In your reply, print every line of the listing exactly and omit all images.
Top of MATERIAL SHOWN
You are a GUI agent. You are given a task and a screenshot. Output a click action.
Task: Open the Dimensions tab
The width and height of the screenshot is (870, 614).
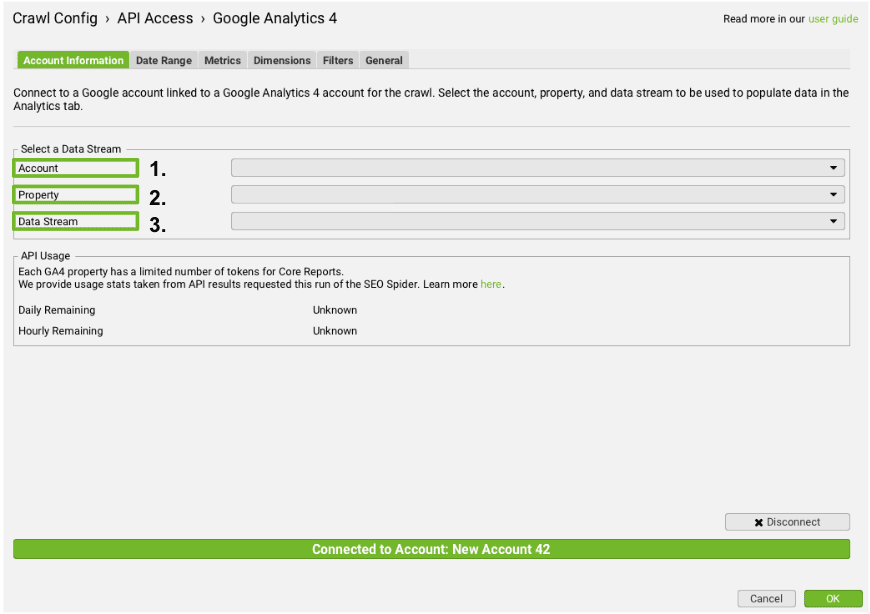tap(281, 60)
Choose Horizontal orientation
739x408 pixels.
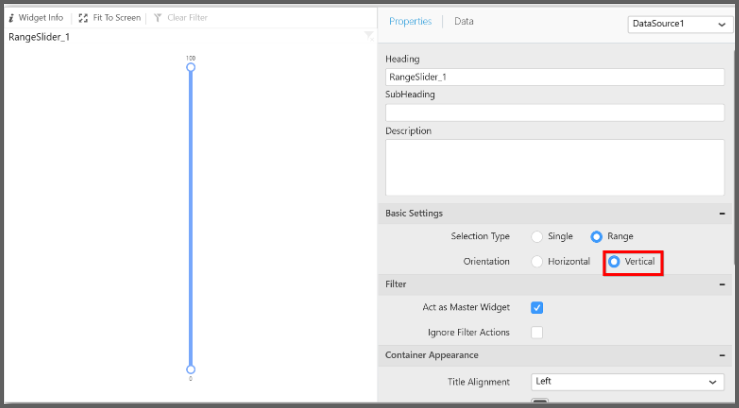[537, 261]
Bottom of MATERIAL SHOWN
_RESULT OF THE EXERCISE_:
You are a GUI agent. You are given a task and a screenshot. Output a click action.
Task: Open the Dimensions tab
The width and height of the screenshot is (870, 614).
tap(281, 60)
Choose Horizontal orientation
739x408 pixels.
[537, 261]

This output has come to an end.